* _Information given_
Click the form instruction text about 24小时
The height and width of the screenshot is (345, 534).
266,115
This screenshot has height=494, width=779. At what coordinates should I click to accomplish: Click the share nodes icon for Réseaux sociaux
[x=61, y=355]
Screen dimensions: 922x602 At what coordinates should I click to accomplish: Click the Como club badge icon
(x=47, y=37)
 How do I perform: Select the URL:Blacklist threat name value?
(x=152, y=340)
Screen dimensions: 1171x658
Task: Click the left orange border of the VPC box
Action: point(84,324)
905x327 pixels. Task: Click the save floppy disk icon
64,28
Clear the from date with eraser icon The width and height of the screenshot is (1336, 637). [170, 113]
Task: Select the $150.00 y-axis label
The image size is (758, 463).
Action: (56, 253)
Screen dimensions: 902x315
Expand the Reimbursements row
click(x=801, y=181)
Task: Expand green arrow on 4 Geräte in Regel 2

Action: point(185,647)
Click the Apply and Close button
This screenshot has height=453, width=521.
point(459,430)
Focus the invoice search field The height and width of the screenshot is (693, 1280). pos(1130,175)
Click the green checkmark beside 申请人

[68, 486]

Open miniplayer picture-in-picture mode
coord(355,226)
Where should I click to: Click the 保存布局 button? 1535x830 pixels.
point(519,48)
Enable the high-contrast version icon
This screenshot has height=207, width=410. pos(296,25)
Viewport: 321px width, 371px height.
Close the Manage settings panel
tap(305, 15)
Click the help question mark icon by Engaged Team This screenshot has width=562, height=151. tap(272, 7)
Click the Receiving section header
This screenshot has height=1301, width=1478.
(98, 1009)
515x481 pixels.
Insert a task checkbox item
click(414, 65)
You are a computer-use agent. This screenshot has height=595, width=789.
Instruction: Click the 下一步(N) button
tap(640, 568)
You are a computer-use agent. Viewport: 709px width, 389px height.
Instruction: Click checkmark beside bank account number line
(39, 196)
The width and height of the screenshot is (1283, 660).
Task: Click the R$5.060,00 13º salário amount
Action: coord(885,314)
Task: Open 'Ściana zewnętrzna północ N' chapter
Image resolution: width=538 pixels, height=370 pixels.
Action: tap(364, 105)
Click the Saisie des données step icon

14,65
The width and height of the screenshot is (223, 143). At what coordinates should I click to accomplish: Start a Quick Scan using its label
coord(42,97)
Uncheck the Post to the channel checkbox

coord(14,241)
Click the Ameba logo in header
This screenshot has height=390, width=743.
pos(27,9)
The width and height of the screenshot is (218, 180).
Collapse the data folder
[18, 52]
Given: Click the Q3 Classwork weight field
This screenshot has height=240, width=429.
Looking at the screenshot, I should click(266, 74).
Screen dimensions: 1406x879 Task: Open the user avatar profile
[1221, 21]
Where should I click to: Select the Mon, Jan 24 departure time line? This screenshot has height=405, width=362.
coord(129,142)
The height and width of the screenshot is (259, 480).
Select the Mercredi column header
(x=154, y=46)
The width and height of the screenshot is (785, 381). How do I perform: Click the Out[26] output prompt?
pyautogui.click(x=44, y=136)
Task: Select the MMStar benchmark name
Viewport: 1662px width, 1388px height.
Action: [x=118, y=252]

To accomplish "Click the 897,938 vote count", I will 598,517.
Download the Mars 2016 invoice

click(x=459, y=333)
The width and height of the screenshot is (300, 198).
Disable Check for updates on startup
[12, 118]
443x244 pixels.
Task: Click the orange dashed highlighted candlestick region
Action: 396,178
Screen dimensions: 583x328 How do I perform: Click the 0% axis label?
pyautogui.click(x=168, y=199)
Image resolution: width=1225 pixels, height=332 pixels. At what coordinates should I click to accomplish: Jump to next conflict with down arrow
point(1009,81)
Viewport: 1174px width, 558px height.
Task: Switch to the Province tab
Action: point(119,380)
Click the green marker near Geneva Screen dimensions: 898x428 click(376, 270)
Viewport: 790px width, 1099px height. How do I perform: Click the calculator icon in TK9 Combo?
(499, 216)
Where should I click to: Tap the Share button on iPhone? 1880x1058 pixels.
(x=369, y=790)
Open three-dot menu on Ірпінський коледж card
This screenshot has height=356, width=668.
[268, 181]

* _Work to complete_
Repeat every entry above exactly, leaving nothing out.

* _Exercise solution_
Click the form instruction text about 24小时
The height and width of the screenshot is (345, 534).
266,115
This screenshot has height=494, width=779. At what coordinates should I click to accomplish: Click the share nodes icon for Réseaux sociaux
[x=61, y=355]
Screen dimensions: 922x602 At what coordinates should I click to accomplish: Click the Como club badge icon
(x=47, y=37)
 How do I perform: Select the URL:Blacklist threat name value?
(x=152, y=340)
Screen dimensions: 1171x658
Task: Click the left orange border of the VPC box
Action: point(84,324)
905x327 pixels. Task: Click the save floppy disk icon
64,28
Clear the from date with eraser icon The width and height of the screenshot is (1336, 637). [170, 113]
Task: Select the $150.00 y-axis label
The image size is (758, 463).
Action: (56, 253)
Screen dimensions: 902x315
Expand the Reimbursements row
click(x=801, y=181)
Task: Expand green arrow on 4 Geräte in Regel 2

Action: point(185,647)
Click the Apply and Close button
This screenshot has height=453, width=521.
point(459,430)
Focus the invoice search field The height and width of the screenshot is (693, 1280). pos(1130,175)
Click the green checkmark beside 申请人

[68, 486]

Open miniplayer picture-in-picture mode
coord(355,226)
Where should I click to: Click the 保存布局 button? 1535x830 pixels.
point(519,48)
Enable the high-contrast version icon
This screenshot has height=207, width=410. pos(296,25)
Viewport: 321px width, 371px height.
Close the Manage settings panel
tap(305, 15)
Click the help question mark icon by Engaged Team This screenshot has width=562, height=151. tap(272, 7)
Click the Receiving section header
This screenshot has height=1301, width=1478.
(98, 1009)
515x481 pixels.
Insert a task checkbox item
click(414, 65)
You are a computer-use agent. This screenshot has height=595, width=789.
Instruction: Click the 下一步(N) button
tap(640, 568)
You are a computer-use agent. Viewport: 709px width, 389px height.
Instruction: Click checkmark beside bank account number line
(39, 196)
The width and height of the screenshot is (1283, 660).
Task: Click the R$5.060,00 13º salário amount
Action: coord(885,314)
Task: Open 'Ściana zewnętrzna północ N' chapter
Image resolution: width=538 pixels, height=370 pixels.
Action: tap(364, 105)
Click the Saisie des données step icon

14,65
The width and height of the screenshot is (223, 143). At what coordinates should I click to accomplish: Start a Quick Scan using its label
coord(42,97)
Uncheck the Post to the channel checkbox

coord(14,241)
Click the Ameba logo in header
This screenshot has height=390, width=743.
pos(27,9)
The width and height of the screenshot is (218, 180).
Collapse the data folder
[18, 52]
Given: Click the Q3 Classwork weight field
This screenshot has height=240, width=429.
Looking at the screenshot, I should click(266, 74).
Screen dimensions: 1406x879 Task: Open the user avatar profile
[1221, 21]
Where should I click to: Select the Mon, Jan 24 departure time line? This screenshot has height=405, width=362.
coord(129,142)
The height and width of the screenshot is (259, 480).
Select the Mercredi column header
(x=154, y=46)
The width and height of the screenshot is (785, 381). How do I perform: Click the Out[26] output prompt?
pyautogui.click(x=44, y=136)
Task: Select the MMStar benchmark name
Viewport: 1662px width, 1388px height.
Action: [x=118, y=252]

To accomplish "Click the 897,938 vote count", I will 598,517.
Download the Mars 2016 invoice

click(x=459, y=333)
The width and height of the screenshot is (300, 198).
Disable Check for updates on startup
[12, 118]
443x244 pixels.
Task: Click the orange dashed highlighted candlestick region
Action: 396,178
Screen dimensions: 583x328 How do I perform: Click the 0% axis label?
pyautogui.click(x=168, y=199)
Image resolution: width=1225 pixels, height=332 pixels. At what coordinates should I click to accomplish: Jump to next conflict with down arrow
point(1009,81)
Viewport: 1174px width, 558px height.
Task: Switch to the Province tab
Action: point(119,380)
Click the green marker near Geneva Screen dimensions: 898x428 click(376, 270)
Viewport: 790px width, 1099px height. How do I perform: Click the calculator icon in TK9 Combo?
(499, 216)
Where should I click to: Tap the Share button on iPhone? 1880x1058 pixels.
(x=369, y=790)
Open three-dot menu on Ірпінський коледж card
This screenshot has height=356, width=668.
[268, 181]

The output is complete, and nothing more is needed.